# Load review dataset

In [1]:
import pandas as pd
import numpy as np

In [2]:
products = pd.read_csv('c://users/evgeniy.pahnuk/Desktop/Coursera/Classification/week2/amazon_baby_subset.csv')
products = products.fillna({'review':''}) 

In [3]:
products.head(10)['name']

0    Stop Pacifier Sucking without tears with Thumb...
1      Nature's Lullabies Second Year Sticker Calendar
2      Nature's Lullabies Second Year Sticker Calendar
3                          Lamaze Peekaboo, I Love You
4    SoftPlay Peek-A-Boo Where's Elmo A Children's ...
5                            Our Baby Girl Memory Book
6    Hunnt&reg; Falling Flowers and Birds Kids Nurs...
7    Blessed By Pope Benedict XVI Divine Mercy Full...
8    Cloth Diaper Pins Stainless Steel Traditional ...
9    Cloth Diaper Pins Stainless Steel Traditional ...
Name: name, dtype: object

In [4]:
print ('# of positive reviews =', len(products[products['sentiment']==1]))
print ('# of negative reviews =', len(products[products['sentiment']==-1]))

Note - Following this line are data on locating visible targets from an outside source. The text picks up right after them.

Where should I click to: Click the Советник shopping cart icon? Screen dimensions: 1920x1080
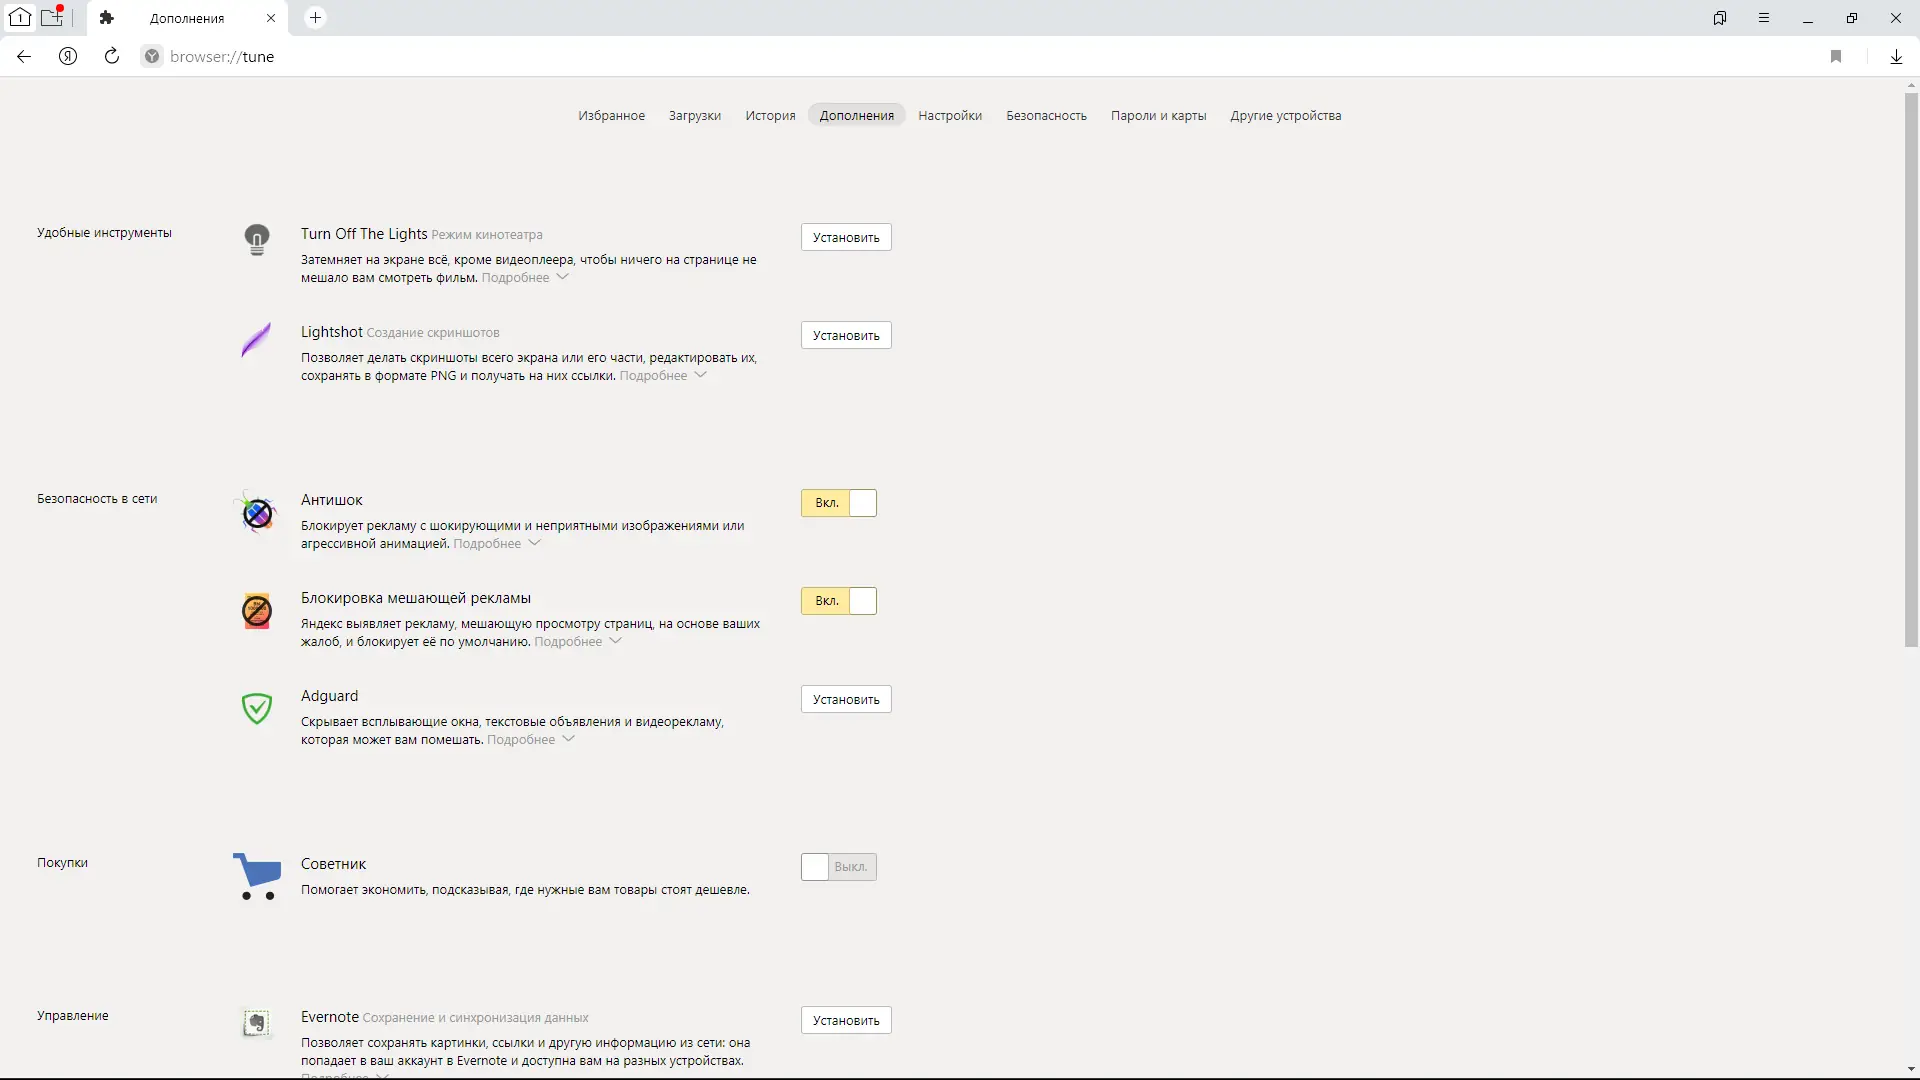[x=257, y=876]
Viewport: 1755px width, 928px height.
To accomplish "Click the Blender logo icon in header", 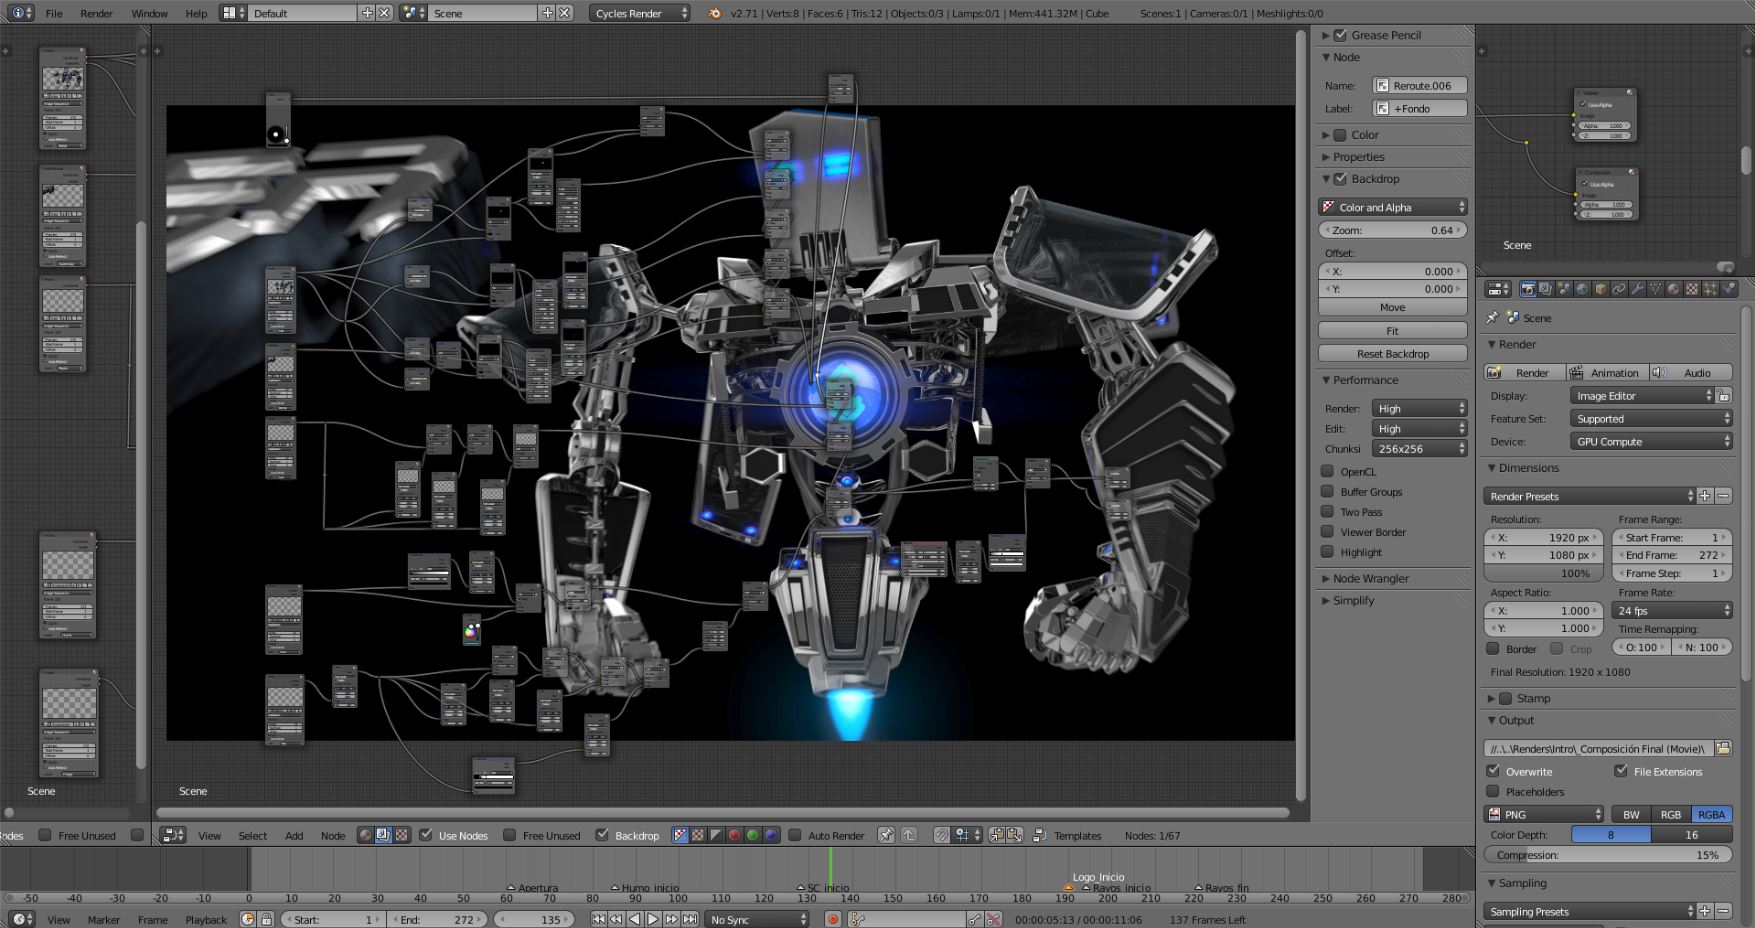I will click(x=714, y=13).
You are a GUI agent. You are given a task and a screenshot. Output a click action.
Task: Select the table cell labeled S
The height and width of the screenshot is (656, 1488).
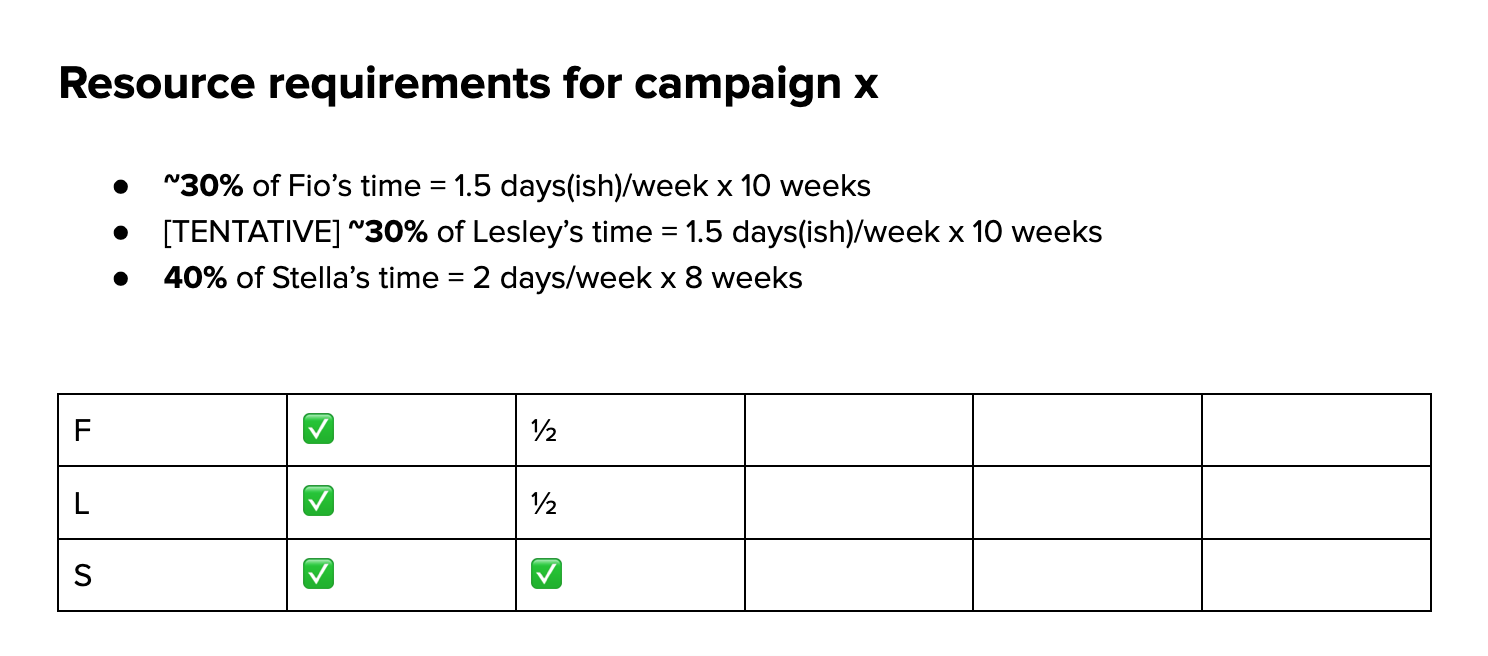click(x=172, y=575)
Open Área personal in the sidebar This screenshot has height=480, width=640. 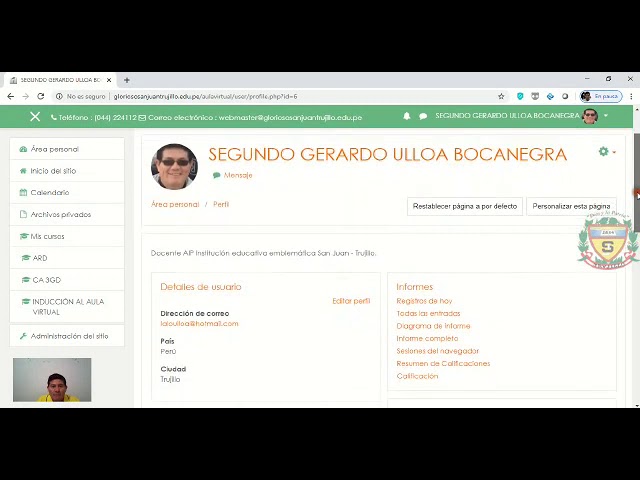coord(54,149)
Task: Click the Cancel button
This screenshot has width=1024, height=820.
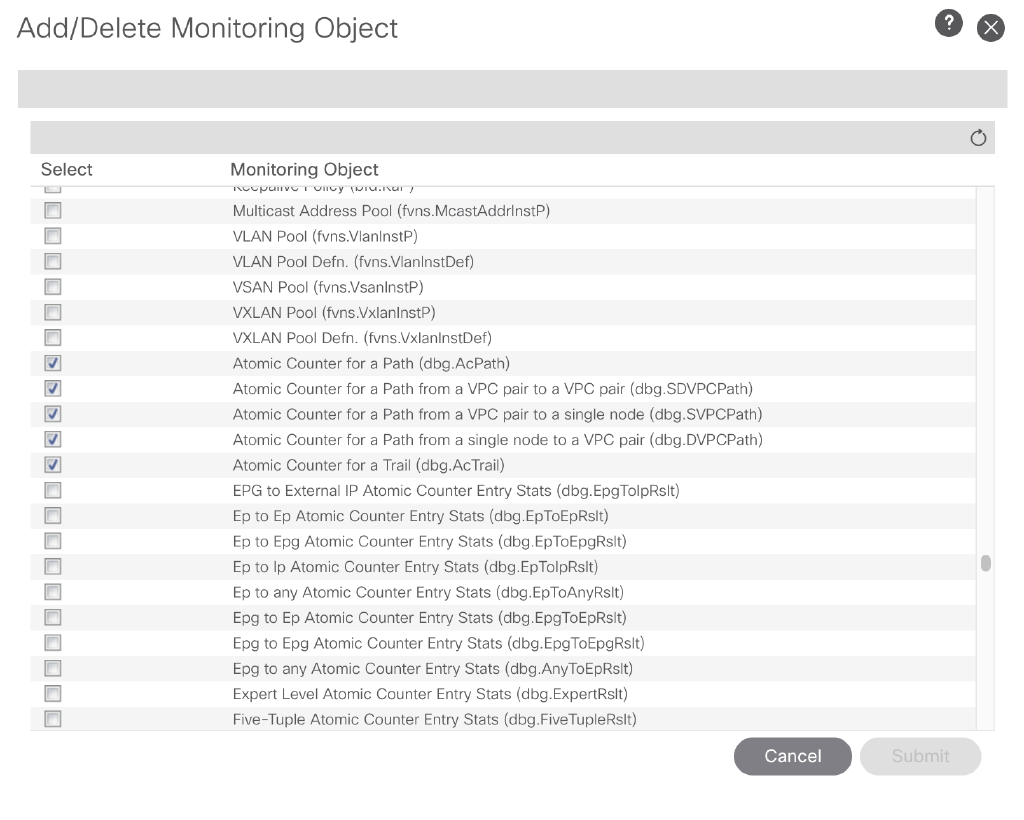Action: pyautogui.click(x=792, y=756)
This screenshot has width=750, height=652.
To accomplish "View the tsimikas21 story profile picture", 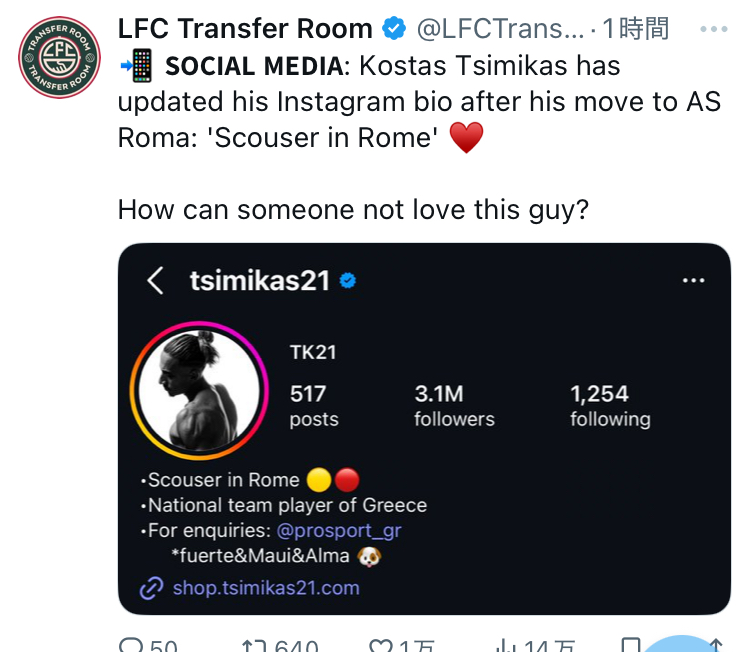I will 204,390.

# of positive reviews = 26579
# of negative reviews = 26493


# Apply text cleaning on the review data

In [5]:
import json
with open('c://users/evgeniy.pahnuk/Desktop/Coursera/Classification/week2/important_words.json', 'r') as f: # Reads the list of most frequent words
    important_words = json.load(f)
important_words = [str(s) for s in important_words]

In [6]:
def remove_punctuation(text):
    import string
    new_text = text
    for i in string.punctuation:
        new_text = new_text.str.replace(i, '')
    return new_text

In [7]:
products['review_clean'] = remove_punctuation(products['review'])

In [8]:
for word in important_words:
    #products[word] = products['review_clean'].str.count(str(word))
    products[word] = products['review_clean'].apply(lambda s : s.split().count(word))

In [9]:
products.shape

(53072, 198)

In [10]:
products.head(1)

Unnamed: 0,name,review,rating,sentiment,review_clean,baby,one,great,love,use,...,seems,picture,completely,wish,buying,babies,won,tub,almost,either
0,Stop Pacifier Sucking without tears with Thumb...,All of my kids have cried non-stop when I trie...,5,1,All of my kids have cried nonstop when I tried...,0,0,1,0,0,...,0,0,0,0,0,0,0,0,0,0


In [11]:
products['contains_perfect'] = products['perfect'].apply(lambda perfect : +1 if perfect > 0 else 0)

In [12]:
sum(products['contains_perfect'])

2955

# Convert SFrame to NumPy array

In [13]:
def get_numpy_data(data_sframe, features, label):
    data_sframe['intercept'] = 1
    features = ['intercept'] + features
    features_sframe = data_sframe[features]
    feature_matrix = features_sframe.as_matrix()
    label_sarray = data_sframe[label]
    label_array = np.array(label_sarray)
    return(feature_matrix, label_array)

In [14]:
feature_matrix, sentiment = get_numpy_data(products, important_words, 'sentiment')

In [15]:
feature_matrix.shape

(53072, 194)

# Estimating conditional probability with link function

In [16]:
import math

In [17]:
'''
produces probablistic estimate for P(y_i = +1 | x_i, w).
estimate ranges between 0 and 1.
'''
def predict_probability(feature_matrix, coefficients):
    # Take dot product of feature_matrix and coefficients  
    scores = np.dot(feature_matrix,coefficients)
    # Compute P(y_i = +1 | x_i, w) using the link function
    predictions = 1/( 1+np.exp(-scores) )
    # return predictions
    return predictions

### Checkpoint

In [18]:
dummy_feature_matrix = np.array([[1.,2.,3.], [1.,-1.,-1]])
dummy_coefficients = np.array([1., 3., -1.])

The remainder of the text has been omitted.